Motherhood Tested: Finding Strength in Scripture Through Tough Times
Posted on April 20, 2024 • 4 minutes • 768 words
Photo by Liza SummerTable of contents
Indeed, all who want to live a godly life in Christ Jesus will be persecuted. But as for you, continue in what you have learned and firmly believed, knowing from whom you learned it and how from childhood you have known sacred writings that are able to instruct you for salvation through faith in Christ Jesus.
Persecution we See
There’s quite a few different angles I could choose from to write about this Scripture. I am far from an expert on current political/religious issues, but it is important to know that religious persecution of Christians is happening all over the world. The most recent article I could find on the topic is here 1 if you want to read it, and it covers not just Christians but other religions as well. There’s some pretty disturbing acts of violence described in the article, so please only click over if you feel up to reading about that today.
Persecution we Feel
Since I have very little to add to that topic, but I did think it was important to point out, I would like to approach this Scripture from a different perspective that’s more in keeping with the scope of this blog: –The personal persecution we feel daily as we try to live loving and abundant lives and raise our children to follow Jesus–. What are the things that follow us, that bother us, that oppress us, that keep us from living our best lives?

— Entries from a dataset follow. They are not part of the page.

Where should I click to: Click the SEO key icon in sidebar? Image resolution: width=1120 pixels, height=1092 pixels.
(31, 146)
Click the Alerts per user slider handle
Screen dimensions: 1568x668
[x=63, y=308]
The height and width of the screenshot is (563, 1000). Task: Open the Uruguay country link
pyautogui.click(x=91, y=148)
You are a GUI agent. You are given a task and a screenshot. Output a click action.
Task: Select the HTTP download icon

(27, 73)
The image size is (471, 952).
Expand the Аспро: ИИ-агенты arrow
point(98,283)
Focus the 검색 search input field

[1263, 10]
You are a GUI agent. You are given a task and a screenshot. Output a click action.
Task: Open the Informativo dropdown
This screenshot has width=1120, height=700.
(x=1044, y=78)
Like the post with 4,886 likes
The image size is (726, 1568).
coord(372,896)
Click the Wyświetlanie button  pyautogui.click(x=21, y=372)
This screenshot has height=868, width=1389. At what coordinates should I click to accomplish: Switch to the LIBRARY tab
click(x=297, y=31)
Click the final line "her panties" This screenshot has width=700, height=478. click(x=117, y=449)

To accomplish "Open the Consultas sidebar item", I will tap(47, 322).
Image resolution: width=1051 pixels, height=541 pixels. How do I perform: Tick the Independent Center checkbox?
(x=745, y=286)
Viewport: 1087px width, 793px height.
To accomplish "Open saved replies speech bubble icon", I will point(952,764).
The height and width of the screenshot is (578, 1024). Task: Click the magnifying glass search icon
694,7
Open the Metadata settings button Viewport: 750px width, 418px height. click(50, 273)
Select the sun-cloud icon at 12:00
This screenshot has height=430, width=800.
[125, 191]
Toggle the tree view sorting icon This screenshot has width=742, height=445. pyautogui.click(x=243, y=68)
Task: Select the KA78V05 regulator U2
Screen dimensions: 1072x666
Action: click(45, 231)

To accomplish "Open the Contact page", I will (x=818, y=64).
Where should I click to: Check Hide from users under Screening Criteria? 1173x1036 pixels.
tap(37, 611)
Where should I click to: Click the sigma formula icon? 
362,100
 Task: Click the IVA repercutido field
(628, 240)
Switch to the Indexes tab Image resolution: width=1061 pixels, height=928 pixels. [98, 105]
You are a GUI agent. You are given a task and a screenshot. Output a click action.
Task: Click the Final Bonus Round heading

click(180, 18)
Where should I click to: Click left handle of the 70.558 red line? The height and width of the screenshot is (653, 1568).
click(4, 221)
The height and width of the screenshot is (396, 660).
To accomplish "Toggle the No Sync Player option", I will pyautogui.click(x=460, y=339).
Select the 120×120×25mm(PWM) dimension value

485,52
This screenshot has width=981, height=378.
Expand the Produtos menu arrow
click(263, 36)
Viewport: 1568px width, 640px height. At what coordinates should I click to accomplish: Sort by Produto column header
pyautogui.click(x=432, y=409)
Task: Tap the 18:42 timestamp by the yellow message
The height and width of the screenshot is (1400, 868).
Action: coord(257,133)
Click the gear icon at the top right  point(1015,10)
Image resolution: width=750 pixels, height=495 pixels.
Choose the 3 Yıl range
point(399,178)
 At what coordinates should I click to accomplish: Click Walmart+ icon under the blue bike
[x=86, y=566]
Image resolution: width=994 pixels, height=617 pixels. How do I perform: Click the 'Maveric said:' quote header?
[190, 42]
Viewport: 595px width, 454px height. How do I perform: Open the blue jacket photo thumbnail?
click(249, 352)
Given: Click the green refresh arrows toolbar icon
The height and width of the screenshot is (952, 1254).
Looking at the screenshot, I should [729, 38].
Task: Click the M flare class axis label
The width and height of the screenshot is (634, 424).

We might worry about things that feel inconsequential, but those worries are valid as long as they’re important to you. It’s not bad to worry about how your house looks, if your kids are wearing coordinated clothes, if the meals you’re making are beautifully plated and your floors are always clean. It’s not bad to worry about how much time you’re spending with your kids, the increasing cost of living, your family’s health concerns, or how you’re going to make your budget work with the holidays around the corner. I worry about those things all the time - though I have pretty much given up on getting my kids to coordinate outfits.
Our Biggest Critic
These are normal and often important things to worry about. When the stress starts building, we can feel persecuted by our own thoughts. Persecuted by our day-to-day worries and concerns. We might feel persecuted by the worry that we’re not doing motherhood well. That our kids aren’t getting enough of our time, attention, love, or care. We can’t shake the feeling that we’re not doing enough, that we’re not doing it right, that somehow we are not giving our children the childhood that they deserve.
The persecution comes, then, not so much from the content of the worry, but the result of it: it distracts us from remembering that our job is to serve a loving God who wants good things for us. A God who saves by grace, not by works. A God who does not need us to do anything except bring our broken, imperfect selves into the relationship and say, here’s the best I can do. God requires nothing from us - God does not need us for anything, God is perfect and whole and unblemished without any effort on our part.
God loves us, intensely, deeply, and without fail. God welcomes us exactly as we are. If the best we can do on any given day (or many given days) is Frozen and frozen pizza, God loves that for us. If the best we can do on another day is coordinated outfits and patient, loving responses to our children’s bickering, God loves that for us too.
God is perfect and whole and unblemished without any effort on our part
When you feel persecuted, when all the negative thoughts are piling on top of each other, when you feel the weight bearing down on your shoulders and your spirit, remember that all you have to do is what you can do. All you have to do is whatever the most important thing is. God loves that for you, and God loves you, no matter what.